# Jon boat repair



## MD746 (Mar 10, 2008)

I just got a 14 ft jon boat and a few rivets need fixed on the bottom of the boat does anyone make a repair kit for this.


----------



## GoldDot40 (Mar 10, 2008)

JB-Weld is a lot cheaper or more simple than installing new rivets. I have one that has JB-Weld all over the bottom side. She's seen some rocky bottoms ponds in the past, so it's a little 'beat up'. The JB-Weld has stood up very well for me. There's also an epoxy that's designed for submerged use also, that I've heard works well.


----------



## Twenty five ought six (Mar 10, 2008)

I've been there, and done that, and did it again, and did one more time, and then did it again.

First,  what Bassquatch said.  For John Doe, (you and me) it's a waste of time to try and tighten or replace rivets.

Second, J-B Weld will do as good as anything and better than most.

Third, the other thing that works is the green-blue sticks you can get from various catalogs.  They work like sealing wax.

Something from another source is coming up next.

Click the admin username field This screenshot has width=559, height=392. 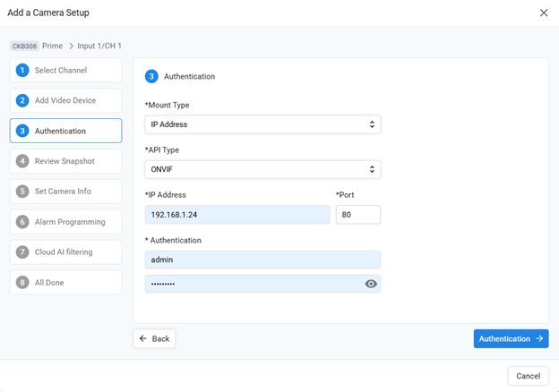262,260
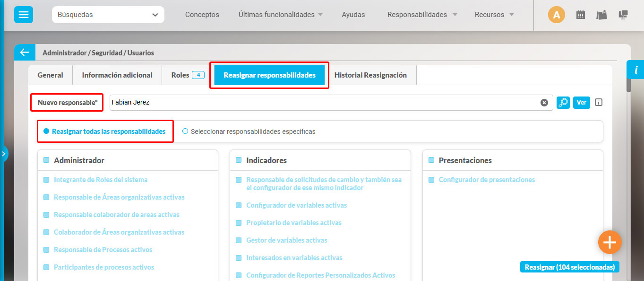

Fourth, what _will not _ work are the sticks that look sort of like solder.  You will ruin your boat trying to use them, and they make a brittle repair that won't keep the rivet water tight.  Please trust me on this (and my experience has been verified by others).

Fifth, I've read about people trying, but I've not tried, Herculiner, the DYI truck bed liner.  A lot of people are coating the bottom of their boat with it to increase abrasion resistance.  

Do not try fiberglass patches-- they won't stay on.


----------



## RackNBeardOutdoors (Mar 10, 2008)

I'll give a 3rd on the JB weld, stuff works wonders


----------



## Twenty five ought six (Mar 10, 2008)

One little hint.  J-B Weld tends to be a little stiff.  Take a hair dryer or torch and warm the rivet in question up some --about as hot as hot water from the spigot.

The put on the premixed J-B.  It will flow under the rivet a little better.  Also let it sit a full 24 hours before you hit the bounding main again.


----------



## lagrangedave (Mar 10, 2008)

I used UV activated Bondo and it works great and very quick. Two weeks later I turned the boat over and it was still wet inside until the sun hit it. It was dry in 15 minutes. If you are in a hurry try this. Apply in the shade first and then expose it to the sun.


----------



## MD746 (Mar 10, 2008)

Thanks for the help.


----------



## h20fowlin (Mar 14, 2008)

Id go the route of replacing the rivet.

The trick to this is taking dental floss and wrapping around the rivet 15 or 20 times before you collapse it.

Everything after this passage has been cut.